**Assigned task**
At the line containing "The image size is (927, 794).", begin retyping, and stop after the last line of the data; add nothing.

(Recorded data)
________
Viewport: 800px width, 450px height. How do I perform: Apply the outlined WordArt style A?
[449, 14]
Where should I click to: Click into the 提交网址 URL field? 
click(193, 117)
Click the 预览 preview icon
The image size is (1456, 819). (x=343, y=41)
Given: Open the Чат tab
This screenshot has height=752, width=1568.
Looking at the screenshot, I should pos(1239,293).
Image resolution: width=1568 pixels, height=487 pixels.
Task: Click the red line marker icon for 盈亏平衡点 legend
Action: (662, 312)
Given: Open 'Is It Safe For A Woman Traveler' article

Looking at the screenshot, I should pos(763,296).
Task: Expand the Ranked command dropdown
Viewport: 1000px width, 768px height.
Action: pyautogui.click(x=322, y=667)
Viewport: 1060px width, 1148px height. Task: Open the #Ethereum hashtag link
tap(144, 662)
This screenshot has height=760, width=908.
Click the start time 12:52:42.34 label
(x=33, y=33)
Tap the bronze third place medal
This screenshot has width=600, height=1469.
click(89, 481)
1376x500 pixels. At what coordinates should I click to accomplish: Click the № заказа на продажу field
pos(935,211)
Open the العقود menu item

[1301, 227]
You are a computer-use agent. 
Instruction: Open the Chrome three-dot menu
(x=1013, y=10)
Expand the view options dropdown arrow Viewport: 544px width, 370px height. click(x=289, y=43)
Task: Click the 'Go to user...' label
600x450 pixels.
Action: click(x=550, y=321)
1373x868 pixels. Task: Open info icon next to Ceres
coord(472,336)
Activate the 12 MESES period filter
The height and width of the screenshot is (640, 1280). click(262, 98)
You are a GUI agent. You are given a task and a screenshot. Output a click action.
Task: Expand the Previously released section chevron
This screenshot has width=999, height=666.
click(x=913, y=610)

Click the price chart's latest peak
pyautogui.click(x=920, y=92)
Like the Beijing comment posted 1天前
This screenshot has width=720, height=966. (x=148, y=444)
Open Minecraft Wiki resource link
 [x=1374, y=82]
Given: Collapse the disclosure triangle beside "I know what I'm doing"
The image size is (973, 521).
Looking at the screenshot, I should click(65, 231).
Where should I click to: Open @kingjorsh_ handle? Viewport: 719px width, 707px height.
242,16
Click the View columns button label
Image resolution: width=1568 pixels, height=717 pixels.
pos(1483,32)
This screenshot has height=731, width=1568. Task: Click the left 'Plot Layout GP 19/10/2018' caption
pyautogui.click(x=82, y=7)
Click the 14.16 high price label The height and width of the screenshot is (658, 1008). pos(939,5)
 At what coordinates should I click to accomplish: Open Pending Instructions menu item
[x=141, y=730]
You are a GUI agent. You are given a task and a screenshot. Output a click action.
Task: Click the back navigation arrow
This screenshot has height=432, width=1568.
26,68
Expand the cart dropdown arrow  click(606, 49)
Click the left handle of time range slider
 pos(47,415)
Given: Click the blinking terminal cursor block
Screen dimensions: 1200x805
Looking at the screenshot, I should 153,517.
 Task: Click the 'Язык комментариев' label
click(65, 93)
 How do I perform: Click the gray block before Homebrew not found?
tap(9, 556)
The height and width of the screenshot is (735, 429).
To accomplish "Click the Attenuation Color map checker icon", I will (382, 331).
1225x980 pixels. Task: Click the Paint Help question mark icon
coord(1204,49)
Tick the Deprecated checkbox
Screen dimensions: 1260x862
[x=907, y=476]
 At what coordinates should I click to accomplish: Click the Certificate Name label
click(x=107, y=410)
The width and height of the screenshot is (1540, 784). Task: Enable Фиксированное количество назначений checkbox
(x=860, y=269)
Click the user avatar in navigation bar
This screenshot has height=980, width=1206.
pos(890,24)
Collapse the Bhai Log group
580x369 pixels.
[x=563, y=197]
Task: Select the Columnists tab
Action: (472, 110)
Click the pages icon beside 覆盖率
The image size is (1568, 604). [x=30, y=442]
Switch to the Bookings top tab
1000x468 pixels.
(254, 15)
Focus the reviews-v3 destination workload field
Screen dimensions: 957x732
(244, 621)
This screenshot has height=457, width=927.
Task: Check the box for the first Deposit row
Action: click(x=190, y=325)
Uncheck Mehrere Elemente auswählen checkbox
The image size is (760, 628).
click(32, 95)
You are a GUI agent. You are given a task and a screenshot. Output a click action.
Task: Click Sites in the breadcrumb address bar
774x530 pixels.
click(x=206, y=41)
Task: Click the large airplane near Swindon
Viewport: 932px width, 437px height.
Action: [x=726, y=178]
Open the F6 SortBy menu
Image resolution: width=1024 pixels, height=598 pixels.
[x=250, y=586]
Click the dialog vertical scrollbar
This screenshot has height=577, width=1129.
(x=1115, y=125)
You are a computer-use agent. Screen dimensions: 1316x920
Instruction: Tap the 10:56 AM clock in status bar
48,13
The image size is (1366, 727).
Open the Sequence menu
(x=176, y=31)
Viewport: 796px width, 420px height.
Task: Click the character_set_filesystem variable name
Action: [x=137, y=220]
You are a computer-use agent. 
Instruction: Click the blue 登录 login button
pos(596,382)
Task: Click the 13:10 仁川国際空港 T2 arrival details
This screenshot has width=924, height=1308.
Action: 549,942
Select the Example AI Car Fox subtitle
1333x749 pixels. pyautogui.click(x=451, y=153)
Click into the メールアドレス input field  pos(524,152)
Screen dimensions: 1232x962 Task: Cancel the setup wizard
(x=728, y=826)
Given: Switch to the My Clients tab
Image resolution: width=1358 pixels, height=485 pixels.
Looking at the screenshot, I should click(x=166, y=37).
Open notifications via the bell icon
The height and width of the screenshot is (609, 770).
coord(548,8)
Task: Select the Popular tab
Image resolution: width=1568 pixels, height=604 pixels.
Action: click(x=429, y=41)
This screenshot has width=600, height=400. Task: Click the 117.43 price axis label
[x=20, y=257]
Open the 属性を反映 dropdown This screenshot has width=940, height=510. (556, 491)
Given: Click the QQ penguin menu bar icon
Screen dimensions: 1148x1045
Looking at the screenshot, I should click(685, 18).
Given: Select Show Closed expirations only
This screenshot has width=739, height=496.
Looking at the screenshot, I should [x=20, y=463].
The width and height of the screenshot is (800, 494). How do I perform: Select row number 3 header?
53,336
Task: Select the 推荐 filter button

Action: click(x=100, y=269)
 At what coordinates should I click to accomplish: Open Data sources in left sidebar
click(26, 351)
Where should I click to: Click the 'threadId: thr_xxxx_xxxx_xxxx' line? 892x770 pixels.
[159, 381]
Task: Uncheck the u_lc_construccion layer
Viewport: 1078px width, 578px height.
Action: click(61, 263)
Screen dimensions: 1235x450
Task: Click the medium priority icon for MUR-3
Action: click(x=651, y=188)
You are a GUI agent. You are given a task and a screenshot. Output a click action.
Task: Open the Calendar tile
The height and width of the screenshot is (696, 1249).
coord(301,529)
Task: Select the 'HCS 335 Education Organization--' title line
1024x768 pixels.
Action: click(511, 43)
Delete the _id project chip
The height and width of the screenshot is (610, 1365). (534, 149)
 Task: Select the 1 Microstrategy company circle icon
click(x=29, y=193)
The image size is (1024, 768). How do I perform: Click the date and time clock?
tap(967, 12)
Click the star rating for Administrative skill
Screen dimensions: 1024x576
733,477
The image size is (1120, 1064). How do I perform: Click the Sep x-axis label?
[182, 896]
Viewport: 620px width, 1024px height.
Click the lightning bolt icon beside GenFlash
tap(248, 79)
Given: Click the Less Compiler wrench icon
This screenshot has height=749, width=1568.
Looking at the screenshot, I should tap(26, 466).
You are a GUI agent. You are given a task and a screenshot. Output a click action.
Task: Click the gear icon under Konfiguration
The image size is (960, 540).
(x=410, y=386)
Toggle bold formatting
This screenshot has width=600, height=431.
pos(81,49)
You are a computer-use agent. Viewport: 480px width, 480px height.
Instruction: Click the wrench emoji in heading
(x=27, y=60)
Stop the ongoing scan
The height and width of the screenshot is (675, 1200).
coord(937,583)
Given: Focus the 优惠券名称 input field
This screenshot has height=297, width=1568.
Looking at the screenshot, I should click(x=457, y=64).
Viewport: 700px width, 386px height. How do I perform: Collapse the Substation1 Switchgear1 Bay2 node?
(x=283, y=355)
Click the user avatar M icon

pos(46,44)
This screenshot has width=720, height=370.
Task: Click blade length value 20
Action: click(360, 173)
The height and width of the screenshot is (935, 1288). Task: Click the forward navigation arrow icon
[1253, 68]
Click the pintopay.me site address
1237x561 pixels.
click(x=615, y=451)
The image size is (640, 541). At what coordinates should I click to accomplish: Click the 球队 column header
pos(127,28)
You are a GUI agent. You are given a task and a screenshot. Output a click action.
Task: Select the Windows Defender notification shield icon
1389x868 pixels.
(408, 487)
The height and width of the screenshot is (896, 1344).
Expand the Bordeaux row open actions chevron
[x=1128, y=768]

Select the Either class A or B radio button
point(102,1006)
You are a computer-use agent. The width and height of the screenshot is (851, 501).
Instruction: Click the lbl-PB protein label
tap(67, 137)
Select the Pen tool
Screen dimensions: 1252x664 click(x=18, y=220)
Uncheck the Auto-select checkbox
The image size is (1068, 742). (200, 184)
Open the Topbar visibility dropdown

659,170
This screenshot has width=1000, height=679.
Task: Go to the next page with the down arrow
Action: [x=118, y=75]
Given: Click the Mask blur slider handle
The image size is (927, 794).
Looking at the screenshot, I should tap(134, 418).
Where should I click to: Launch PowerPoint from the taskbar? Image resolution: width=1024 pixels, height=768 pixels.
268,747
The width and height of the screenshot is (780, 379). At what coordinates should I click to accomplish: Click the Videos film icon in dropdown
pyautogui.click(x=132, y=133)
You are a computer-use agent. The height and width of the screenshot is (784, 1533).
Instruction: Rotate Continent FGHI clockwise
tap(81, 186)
________
**Response to the exercise**
The image size is (927, 794).
Looking at the screenshot, I should tap(134, 418).
Where should I click to: Launch PowerPoint from the taskbar? Image resolution: width=1024 pixels, height=768 pixels.
268,747
The width and height of the screenshot is (780, 379). At what coordinates should I click to accomplish: Click the Videos film icon in dropdown
pyautogui.click(x=132, y=133)
You are a computer-use agent. The height and width of the screenshot is (784, 1533).
Instruction: Rotate Continent FGHI clockwise
tap(81, 186)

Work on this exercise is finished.